Figure 5.

BIK1 plays a differential role in flg22 and nlp20 triggered signaling. (a, b) Leaf disks of Arabidopsis wild‐type (WT) plants and bik1 or bik1 pbl1 mutants were treated with 0.5 μM flg22 or nlp20, respectively. (a) For reactive oxygen species (ROS) accumulation (relative fluorescence units, RLU), peak value minus background value are shown as dots (n ≥ 6) and means are presented as lines. Asterisks indicate significant differences to the wild‐type control treatment as determined by Student's t‐test: **, P < 0.01; ***, P < 0.001. (b) For ethylene production, bars represent mean ethylene production ± SD of four replicates after 6 h of treatment.

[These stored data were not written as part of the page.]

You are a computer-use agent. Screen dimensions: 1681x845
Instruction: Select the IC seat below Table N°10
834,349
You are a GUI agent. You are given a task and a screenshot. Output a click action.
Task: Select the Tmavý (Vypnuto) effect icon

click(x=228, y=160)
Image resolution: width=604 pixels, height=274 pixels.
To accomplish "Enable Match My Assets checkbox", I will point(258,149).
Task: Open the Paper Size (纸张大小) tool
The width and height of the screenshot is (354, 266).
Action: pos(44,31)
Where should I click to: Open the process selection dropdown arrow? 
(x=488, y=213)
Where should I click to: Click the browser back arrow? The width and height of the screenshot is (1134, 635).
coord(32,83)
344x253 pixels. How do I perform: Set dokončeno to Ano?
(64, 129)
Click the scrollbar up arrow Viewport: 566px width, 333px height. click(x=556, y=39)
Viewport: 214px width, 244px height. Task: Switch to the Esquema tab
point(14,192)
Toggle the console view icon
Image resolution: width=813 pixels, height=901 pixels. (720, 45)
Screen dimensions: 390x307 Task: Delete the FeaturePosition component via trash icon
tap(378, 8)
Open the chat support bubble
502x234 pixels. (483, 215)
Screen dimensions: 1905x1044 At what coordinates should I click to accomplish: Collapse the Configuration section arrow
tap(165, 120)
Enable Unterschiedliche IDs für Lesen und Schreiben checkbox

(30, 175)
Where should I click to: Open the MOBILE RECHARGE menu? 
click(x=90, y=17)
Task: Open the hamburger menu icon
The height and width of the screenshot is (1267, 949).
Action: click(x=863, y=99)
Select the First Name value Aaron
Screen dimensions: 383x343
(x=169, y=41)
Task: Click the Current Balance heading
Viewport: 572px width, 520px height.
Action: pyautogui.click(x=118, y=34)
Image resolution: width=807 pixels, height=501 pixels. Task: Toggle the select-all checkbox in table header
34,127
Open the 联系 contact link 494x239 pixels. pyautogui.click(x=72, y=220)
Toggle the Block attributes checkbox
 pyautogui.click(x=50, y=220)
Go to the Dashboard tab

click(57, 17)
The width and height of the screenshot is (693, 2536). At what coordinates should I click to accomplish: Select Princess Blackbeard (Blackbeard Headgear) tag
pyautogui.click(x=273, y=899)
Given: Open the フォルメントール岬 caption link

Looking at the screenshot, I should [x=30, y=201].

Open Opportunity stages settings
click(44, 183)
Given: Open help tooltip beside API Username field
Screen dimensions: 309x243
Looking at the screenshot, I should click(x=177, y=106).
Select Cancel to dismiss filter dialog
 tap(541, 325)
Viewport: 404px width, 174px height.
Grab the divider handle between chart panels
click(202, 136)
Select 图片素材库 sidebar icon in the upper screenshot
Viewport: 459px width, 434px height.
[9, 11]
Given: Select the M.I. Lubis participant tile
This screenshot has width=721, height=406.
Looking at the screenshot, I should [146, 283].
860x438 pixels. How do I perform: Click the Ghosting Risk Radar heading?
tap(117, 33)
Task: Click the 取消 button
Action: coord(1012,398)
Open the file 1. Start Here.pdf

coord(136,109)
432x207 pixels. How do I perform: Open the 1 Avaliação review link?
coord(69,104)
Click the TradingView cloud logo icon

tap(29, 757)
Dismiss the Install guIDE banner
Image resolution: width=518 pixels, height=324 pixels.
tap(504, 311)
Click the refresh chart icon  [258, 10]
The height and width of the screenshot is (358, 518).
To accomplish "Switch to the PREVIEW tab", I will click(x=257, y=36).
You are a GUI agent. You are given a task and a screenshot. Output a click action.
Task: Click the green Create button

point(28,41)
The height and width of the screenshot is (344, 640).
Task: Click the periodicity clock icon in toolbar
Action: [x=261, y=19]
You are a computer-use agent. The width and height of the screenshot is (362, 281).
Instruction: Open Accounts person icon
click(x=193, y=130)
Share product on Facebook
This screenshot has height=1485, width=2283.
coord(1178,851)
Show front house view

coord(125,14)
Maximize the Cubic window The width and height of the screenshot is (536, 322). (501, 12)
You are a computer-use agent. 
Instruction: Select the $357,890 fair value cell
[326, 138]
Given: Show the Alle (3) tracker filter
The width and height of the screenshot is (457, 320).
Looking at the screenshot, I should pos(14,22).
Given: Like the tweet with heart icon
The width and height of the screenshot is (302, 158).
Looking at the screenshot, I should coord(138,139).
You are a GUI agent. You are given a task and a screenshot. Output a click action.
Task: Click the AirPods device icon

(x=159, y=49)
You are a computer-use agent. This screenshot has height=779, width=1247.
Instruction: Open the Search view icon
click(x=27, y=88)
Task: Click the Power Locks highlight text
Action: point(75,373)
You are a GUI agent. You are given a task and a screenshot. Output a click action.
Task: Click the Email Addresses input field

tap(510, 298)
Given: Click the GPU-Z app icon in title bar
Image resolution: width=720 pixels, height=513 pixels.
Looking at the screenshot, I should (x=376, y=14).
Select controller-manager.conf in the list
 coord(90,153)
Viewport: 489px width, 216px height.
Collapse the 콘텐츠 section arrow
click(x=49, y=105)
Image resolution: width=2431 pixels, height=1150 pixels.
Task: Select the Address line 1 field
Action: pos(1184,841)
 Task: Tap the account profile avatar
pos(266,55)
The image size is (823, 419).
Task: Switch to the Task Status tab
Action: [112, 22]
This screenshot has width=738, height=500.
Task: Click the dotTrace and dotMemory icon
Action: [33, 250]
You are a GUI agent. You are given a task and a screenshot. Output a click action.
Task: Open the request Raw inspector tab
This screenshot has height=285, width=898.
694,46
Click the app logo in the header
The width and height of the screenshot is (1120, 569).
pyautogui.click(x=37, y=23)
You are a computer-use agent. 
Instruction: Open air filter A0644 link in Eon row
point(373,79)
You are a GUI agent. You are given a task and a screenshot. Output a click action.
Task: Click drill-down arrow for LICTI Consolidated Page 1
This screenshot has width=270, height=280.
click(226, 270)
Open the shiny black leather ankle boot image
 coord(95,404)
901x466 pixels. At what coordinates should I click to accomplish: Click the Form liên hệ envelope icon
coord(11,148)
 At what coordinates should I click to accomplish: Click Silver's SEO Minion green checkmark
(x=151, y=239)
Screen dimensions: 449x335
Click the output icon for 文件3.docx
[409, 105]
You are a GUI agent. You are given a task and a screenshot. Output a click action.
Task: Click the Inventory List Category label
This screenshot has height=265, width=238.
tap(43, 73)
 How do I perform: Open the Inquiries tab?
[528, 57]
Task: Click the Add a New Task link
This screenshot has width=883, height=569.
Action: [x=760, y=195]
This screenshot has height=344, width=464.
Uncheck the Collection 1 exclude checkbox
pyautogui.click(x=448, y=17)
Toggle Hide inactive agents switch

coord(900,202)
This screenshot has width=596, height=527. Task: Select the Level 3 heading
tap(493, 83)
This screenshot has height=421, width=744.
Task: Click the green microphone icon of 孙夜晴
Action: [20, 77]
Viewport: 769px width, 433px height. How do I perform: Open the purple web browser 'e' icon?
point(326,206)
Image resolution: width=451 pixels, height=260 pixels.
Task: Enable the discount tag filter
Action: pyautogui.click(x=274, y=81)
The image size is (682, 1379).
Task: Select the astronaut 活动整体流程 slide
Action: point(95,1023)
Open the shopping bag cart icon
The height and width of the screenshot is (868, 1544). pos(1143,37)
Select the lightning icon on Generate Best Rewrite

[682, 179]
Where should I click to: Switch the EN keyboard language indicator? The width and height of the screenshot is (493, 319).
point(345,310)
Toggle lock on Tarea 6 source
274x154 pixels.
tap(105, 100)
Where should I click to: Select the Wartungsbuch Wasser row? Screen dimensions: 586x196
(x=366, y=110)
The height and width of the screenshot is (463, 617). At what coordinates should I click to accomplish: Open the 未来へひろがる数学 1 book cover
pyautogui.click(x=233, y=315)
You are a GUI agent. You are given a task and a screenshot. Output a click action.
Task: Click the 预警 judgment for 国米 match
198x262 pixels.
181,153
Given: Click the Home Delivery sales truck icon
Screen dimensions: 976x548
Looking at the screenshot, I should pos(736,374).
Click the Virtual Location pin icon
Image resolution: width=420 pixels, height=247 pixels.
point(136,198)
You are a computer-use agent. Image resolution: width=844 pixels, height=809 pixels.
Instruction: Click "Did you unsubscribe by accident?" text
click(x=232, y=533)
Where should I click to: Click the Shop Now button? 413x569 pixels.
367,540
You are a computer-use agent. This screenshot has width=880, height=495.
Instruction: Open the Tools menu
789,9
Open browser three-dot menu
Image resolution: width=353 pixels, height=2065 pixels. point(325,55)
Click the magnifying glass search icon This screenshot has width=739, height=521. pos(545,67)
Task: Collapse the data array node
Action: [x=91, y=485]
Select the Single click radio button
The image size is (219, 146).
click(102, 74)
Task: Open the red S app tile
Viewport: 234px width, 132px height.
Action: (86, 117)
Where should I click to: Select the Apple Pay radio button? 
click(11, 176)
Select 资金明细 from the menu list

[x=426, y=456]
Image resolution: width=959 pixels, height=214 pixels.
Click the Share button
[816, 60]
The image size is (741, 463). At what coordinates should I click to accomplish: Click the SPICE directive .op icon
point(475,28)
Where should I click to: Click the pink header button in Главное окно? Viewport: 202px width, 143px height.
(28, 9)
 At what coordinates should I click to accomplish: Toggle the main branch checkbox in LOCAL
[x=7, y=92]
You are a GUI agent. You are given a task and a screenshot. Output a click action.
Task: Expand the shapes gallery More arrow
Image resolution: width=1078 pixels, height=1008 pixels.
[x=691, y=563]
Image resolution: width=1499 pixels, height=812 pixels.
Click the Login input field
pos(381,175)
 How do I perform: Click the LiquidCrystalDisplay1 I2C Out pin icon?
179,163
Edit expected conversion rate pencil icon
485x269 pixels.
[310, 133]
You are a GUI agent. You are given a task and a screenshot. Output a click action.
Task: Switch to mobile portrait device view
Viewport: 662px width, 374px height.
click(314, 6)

Within one line, letters indicate significant differences (P < 0.05) and within one treatment, different cases indicate significant differences (P < 0.05) as determined by ANOVA followed by Student's t‐test for all possible individual comparisons. Numbers indicate the fold changes between elicitor and mock treatment in the corresponding line. (c, d) Mature leaves of Arabidopsis WT plants or mutants were infiltrated with 0.5 μM flg22 or nlp20, respectively, or water as control (mock) and harvested after 24 h for determination of (c) salicylic acid (SA) or (d) camalexin accumulation. Bars (μg g⁻¹ FW) present means ± SD of four biological replicates. Within one line, different letters indicate significant differences (P < 0.05) as determined by ANOVA followed by Student's t‐test for all possible individual comparisons.